Link: NHS Blog Doctor.
I regularly read Dr. Crippen’s (about whom I’ve written before) weblog because it’s funny, always honest and frequently confrontational, and because, as this last post shows, he’s blatantly and unapologetically HUMAN. He rails against "nurse quacktitioners" and others who are obstructing (or at least not assisting) the good, family-and-patient-centered care he can give as a generalist physician, but never seems to lose the ability to laugh at himself. For all the times I worry about him burning out (read his posts concerning the NHS sometime…), I think this will save him…
As I have worked in the Evidence-based medicine field for a while and think a lot about how we know what we know and why we do what we do, I’ve seen doctors go one of two ways – either adopt a stance of unquestioning certainty about treatments and decisions (based on evidence, guidelines, or some other dogma) or, (as in my case) understand the mind-numbing complexity of the situations that physicians deal with as well as the real feebleness of our system of research and evidence and develop a bit of therapeutic nihilism.

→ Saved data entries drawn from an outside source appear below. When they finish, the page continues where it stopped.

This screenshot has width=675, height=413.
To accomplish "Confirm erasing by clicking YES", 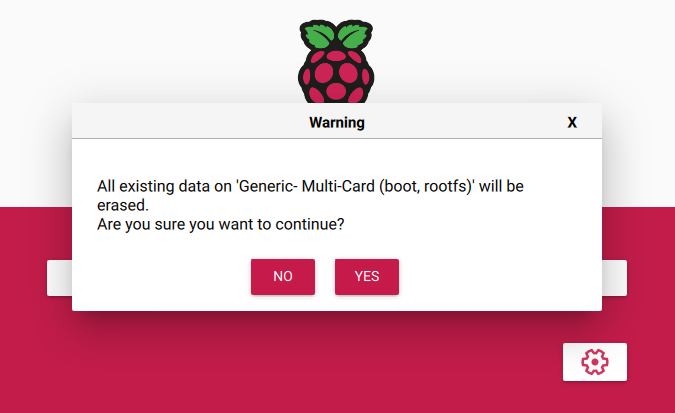I will point(367,276).
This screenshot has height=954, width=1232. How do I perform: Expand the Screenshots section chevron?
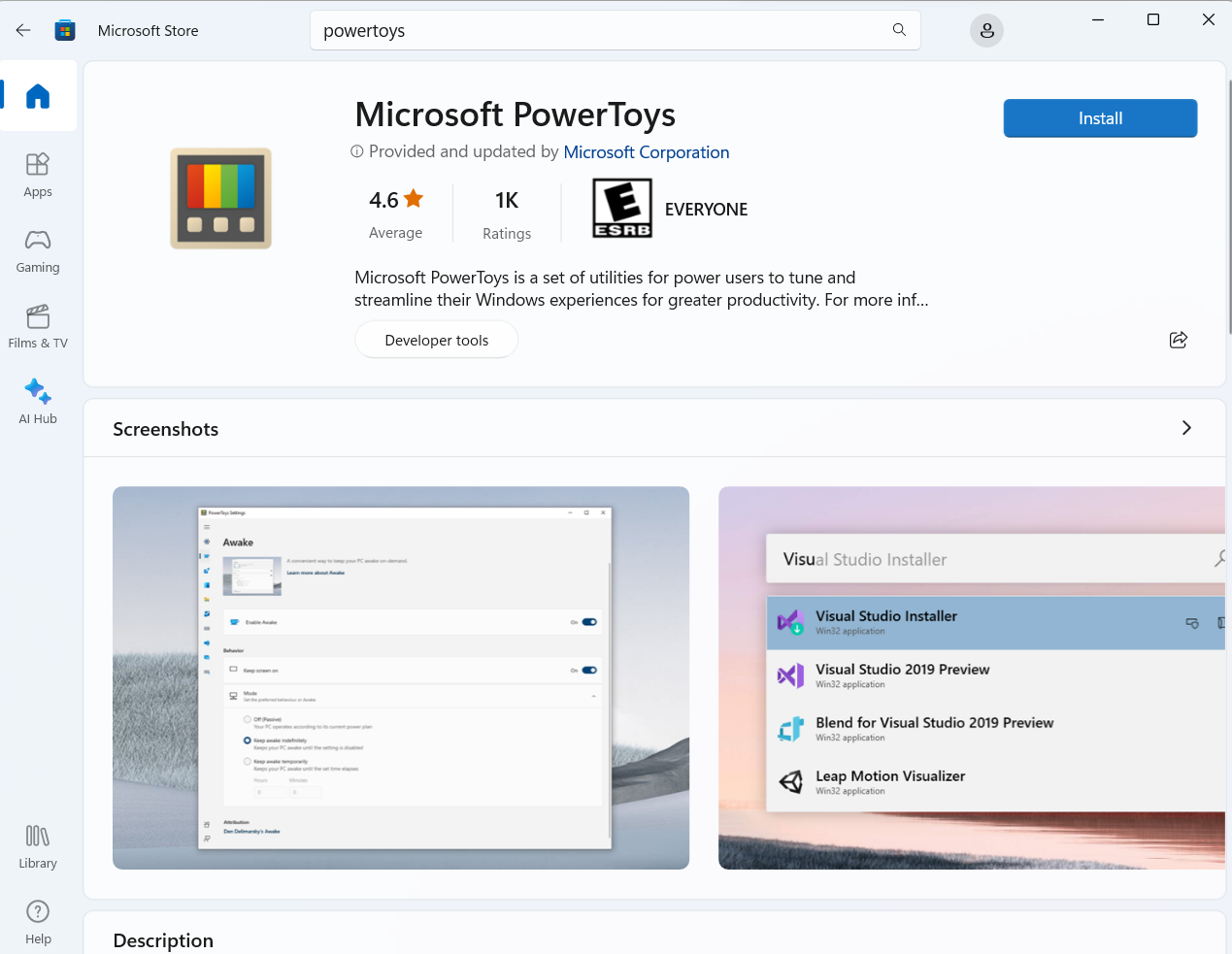point(1185,427)
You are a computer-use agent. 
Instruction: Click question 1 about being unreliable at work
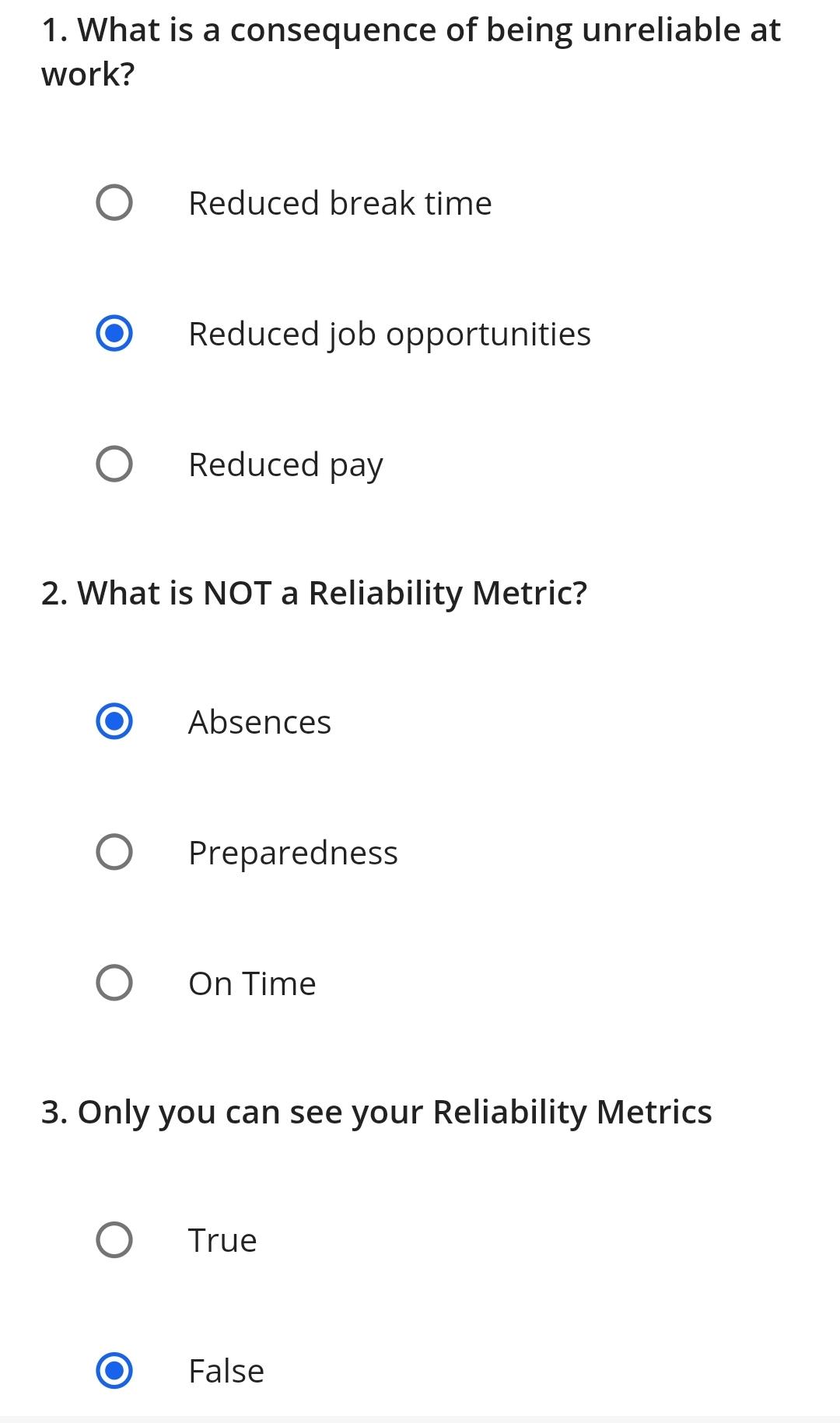pyautogui.click(x=410, y=51)
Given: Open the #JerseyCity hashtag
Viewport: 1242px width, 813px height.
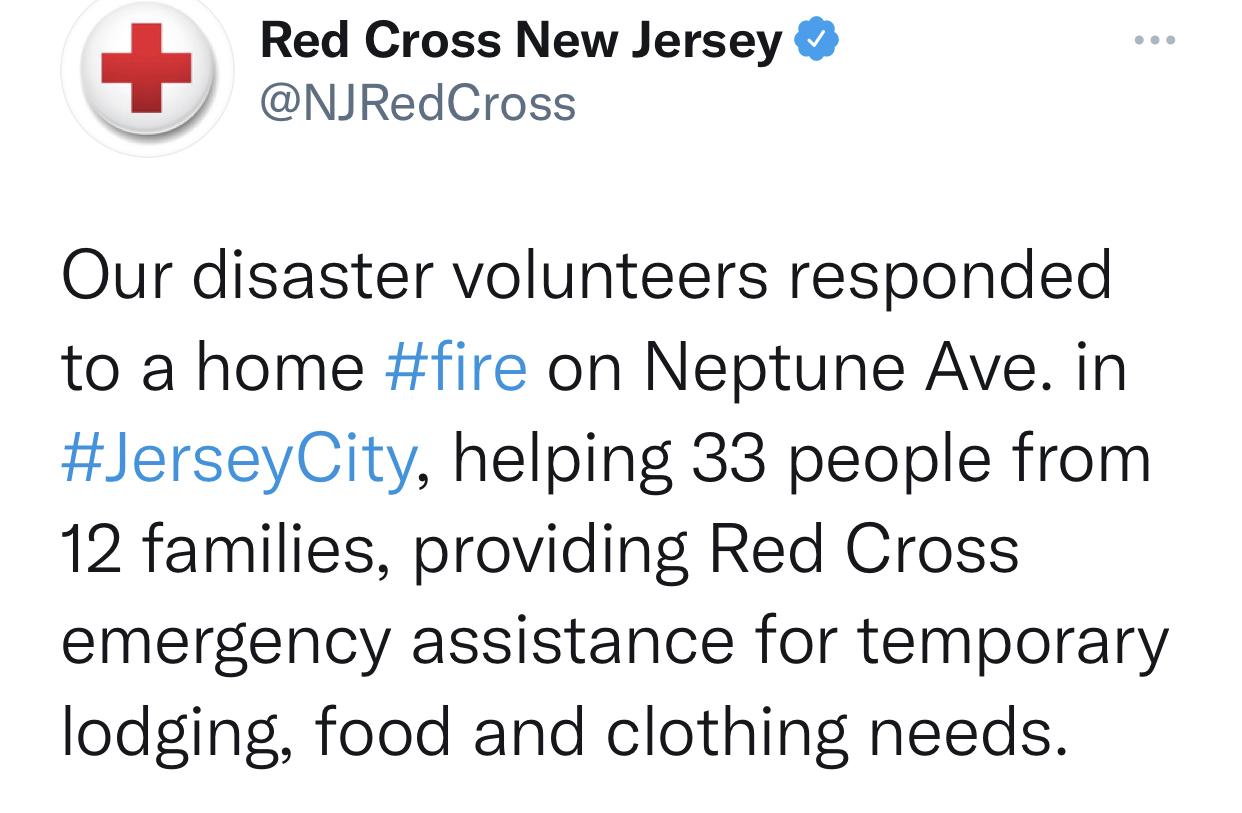Looking at the screenshot, I should pyautogui.click(x=238, y=461).
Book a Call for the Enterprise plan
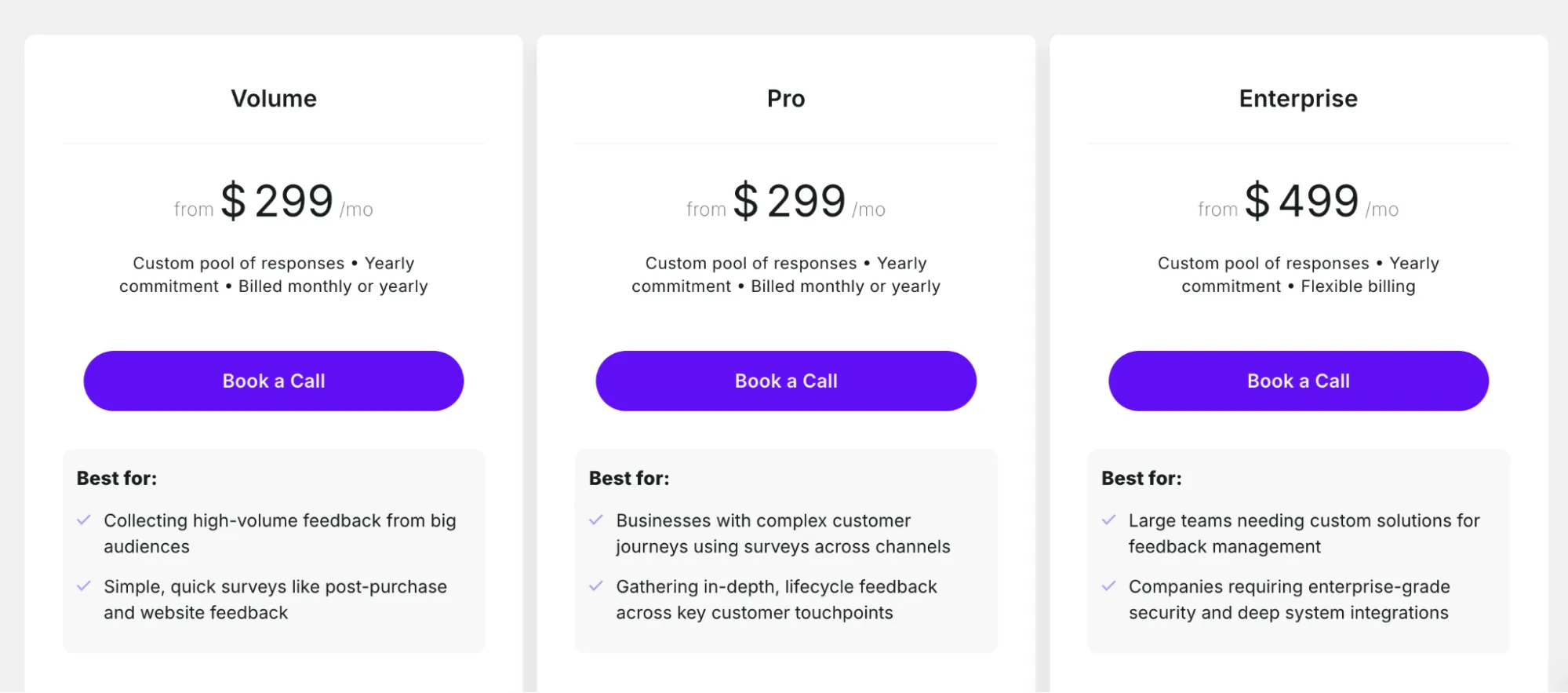This screenshot has height=693, width=1568. pyautogui.click(x=1297, y=381)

My solution to overcome the nihilism is to value the things that I feel best at:
- Developing a sense of humor to help me deal with an overwhelming sense of humility.
- Concentrating on relationships and "doing the right thing for the patients" (it’s amazing how that can get pushed off when we’re busy…Dr. Crippen clearly struggles with this also).
- Concentrating on the ol’ home life – especially the kids, from whom I never want to hear: "Dad was a wonderful doctor with his patients, but he wasn’t around very much when we were young" (Can’t I have both of those things?)
I try to integrate all these things with the knowledge and understanding of the biological, physical, mathematical and biostatistical data that it takes to describe and direct what we do, and put it forth in my best attempt at doctoring.
Hopefully, I can keep laughing at myself.